>> START Records for processing

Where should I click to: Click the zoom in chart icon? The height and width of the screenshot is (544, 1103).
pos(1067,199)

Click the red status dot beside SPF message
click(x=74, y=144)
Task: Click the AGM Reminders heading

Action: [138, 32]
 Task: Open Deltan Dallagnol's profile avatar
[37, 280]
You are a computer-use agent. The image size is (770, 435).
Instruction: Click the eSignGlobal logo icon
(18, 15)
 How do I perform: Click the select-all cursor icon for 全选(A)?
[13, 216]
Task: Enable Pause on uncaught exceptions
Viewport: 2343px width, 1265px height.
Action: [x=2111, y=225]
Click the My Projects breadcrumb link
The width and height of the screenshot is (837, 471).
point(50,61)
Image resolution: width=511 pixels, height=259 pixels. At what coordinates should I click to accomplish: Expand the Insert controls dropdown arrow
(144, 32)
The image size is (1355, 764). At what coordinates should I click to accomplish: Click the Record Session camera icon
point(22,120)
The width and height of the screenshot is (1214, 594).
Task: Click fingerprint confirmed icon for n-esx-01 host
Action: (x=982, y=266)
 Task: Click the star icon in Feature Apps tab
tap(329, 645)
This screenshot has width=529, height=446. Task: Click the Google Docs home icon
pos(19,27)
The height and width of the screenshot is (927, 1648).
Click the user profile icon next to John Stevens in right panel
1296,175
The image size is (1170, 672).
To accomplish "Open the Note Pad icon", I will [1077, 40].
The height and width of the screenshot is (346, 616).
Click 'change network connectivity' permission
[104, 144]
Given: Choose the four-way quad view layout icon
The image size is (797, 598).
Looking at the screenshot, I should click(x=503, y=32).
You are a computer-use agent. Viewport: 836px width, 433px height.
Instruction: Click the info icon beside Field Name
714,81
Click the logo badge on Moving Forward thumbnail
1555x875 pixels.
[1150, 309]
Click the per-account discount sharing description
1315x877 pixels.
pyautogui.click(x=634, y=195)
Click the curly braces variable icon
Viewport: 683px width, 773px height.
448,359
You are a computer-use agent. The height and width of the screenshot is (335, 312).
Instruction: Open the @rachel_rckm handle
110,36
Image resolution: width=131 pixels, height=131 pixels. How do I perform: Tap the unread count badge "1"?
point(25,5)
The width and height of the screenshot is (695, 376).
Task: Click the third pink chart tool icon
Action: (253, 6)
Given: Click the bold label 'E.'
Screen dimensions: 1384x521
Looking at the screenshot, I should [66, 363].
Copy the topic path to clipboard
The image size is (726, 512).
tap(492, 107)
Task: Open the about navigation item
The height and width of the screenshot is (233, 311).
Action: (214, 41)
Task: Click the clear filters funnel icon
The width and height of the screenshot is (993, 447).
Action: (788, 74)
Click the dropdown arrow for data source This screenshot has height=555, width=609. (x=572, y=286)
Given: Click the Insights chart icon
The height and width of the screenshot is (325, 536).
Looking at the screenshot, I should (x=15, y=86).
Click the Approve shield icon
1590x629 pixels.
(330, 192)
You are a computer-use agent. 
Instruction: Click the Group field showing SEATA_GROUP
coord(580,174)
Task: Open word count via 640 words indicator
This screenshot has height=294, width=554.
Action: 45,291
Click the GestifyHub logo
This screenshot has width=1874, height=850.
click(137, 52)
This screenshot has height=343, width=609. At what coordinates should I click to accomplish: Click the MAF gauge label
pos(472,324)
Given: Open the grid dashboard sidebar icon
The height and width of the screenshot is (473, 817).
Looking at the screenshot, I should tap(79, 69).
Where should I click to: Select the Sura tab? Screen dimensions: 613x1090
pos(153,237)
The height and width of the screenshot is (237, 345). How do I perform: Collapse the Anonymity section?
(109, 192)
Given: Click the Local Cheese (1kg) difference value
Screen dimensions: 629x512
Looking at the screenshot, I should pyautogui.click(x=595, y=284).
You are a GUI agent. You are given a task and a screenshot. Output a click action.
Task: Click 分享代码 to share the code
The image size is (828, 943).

>> END Records for processing

Directions for this task:
Copy every item above word for word, without changing a single character.

Final result:
Where should I click to: Click the zoom in chart icon? The height and width of the screenshot is (544, 1103).
pos(1067,199)

Click the red status dot beside SPF message
click(x=74, y=144)
Task: Click the AGM Reminders heading

Action: [138, 32]
 Task: Open Deltan Dallagnol's profile avatar
[37, 280]
You are a computer-use agent. The image size is (770, 435).
Instruction: Click the eSignGlobal logo icon
(18, 15)
 How do I perform: Click the select-all cursor icon for 全选(A)?
[13, 216]
Task: Enable Pause on uncaught exceptions
Viewport: 2343px width, 1265px height.
Action: [x=2111, y=225]
Click the My Projects breadcrumb link
The width and height of the screenshot is (837, 471).
point(50,61)
Image resolution: width=511 pixels, height=259 pixels. At what coordinates should I click to accomplish: Expand the Insert controls dropdown arrow
(144, 32)
The image size is (1355, 764). At what coordinates should I click to accomplish: Click the Record Session camera icon
point(22,120)
The width and height of the screenshot is (1214, 594).
Task: Click fingerprint confirmed icon for n-esx-01 host
Action: (x=982, y=266)
 Task: Click the star icon in Feature Apps tab
tap(329, 645)
This screenshot has width=529, height=446. Task: Click the Google Docs home icon
pos(19,27)
The height and width of the screenshot is (927, 1648).
Click the user profile icon next to John Stevens in right panel
1296,175
The image size is (1170, 672).
To accomplish "Open the Note Pad icon", I will [1077, 40].
The height and width of the screenshot is (346, 616).
Click 'change network connectivity' permission
[104, 144]
Given: Choose the four-way quad view layout icon
The image size is (797, 598).
Looking at the screenshot, I should click(x=503, y=32).
You are a computer-use agent. Viewport: 836px width, 433px height.
Instruction: Click the info icon beside Field Name
714,81
Click the logo badge on Moving Forward thumbnail
1555x875 pixels.
[1150, 309]
Click the per-account discount sharing description
1315x877 pixels.
pyautogui.click(x=634, y=195)
Click the curly braces variable icon
Viewport: 683px width, 773px height.
448,359
You are a computer-use agent. The height and width of the screenshot is (335, 312).
Instruction: Open the @rachel_rckm handle
110,36
Image resolution: width=131 pixels, height=131 pixels. How do I perform: Tap the unread count badge "1"?
point(25,5)
The width and height of the screenshot is (695, 376).
Task: Click the third pink chart tool icon
Action: (253, 6)
Given: Click the bold label 'E.'
Screen dimensions: 1384x521
Looking at the screenshot, I should [66, 363].
Copy the topic path to clipboard
The image size is (726, 512).
tap(492, 107)
Task: Open the about navigation item
The height and width of the screenshot is (233, 311).
Action: (214, 41)
Task: Click the clear filters funnel icon
The width and height of the screenshot is (993, 447).
Action: (788, 74)
Click the dropdown arrow for data source This screenshot has height=555, width=609. (x=572, y=286)
Given: Click the Insights chart icon
The height and width of the screenshot is (325, 536).
Looking at the screenshot, I should (x=15, y=86).
Click the Approve shield icon
1590x629 pixels.
(330, 192)
You are a computer-use agent. 
Instruction: Click the Group field showing SEATA_GROUP
coord(580,174)
Task: Open word count via 640 words indicator
This screenshot has height=294, width=554.
Action: 45,291
Click the GestifyHub logo
This screenshot has width=1874, height=850.
click(137, 52)
This screenshot has height=343, width=609. At what coordinates should I click to accomplish: Click the MAF gauge label
pos(472,324)
Given: Open the grid dashboard sidebar icon
The height and width of the screenshot is (473, 817).
Looking at the screenshot, I should tap(79, 69).
Where should I click to: Select the Sura tab? Screen dimensions: 613x1090
pos(153,237)
The height and width of the screenshot is (237, 345). How do I perform: Collapse the Anonymity section?
(109, 192)
Given: Click the Local Cheese (1kg) difference value
Screen dimensions: 629x512
Looking at the screenshot, I should pyautogui.click(x=595, y=284).
You are a GUI agent. You are given a task and a screenshot. Output a click action.
Task: Click 分享代码 to share the code
The image size is (828, 943).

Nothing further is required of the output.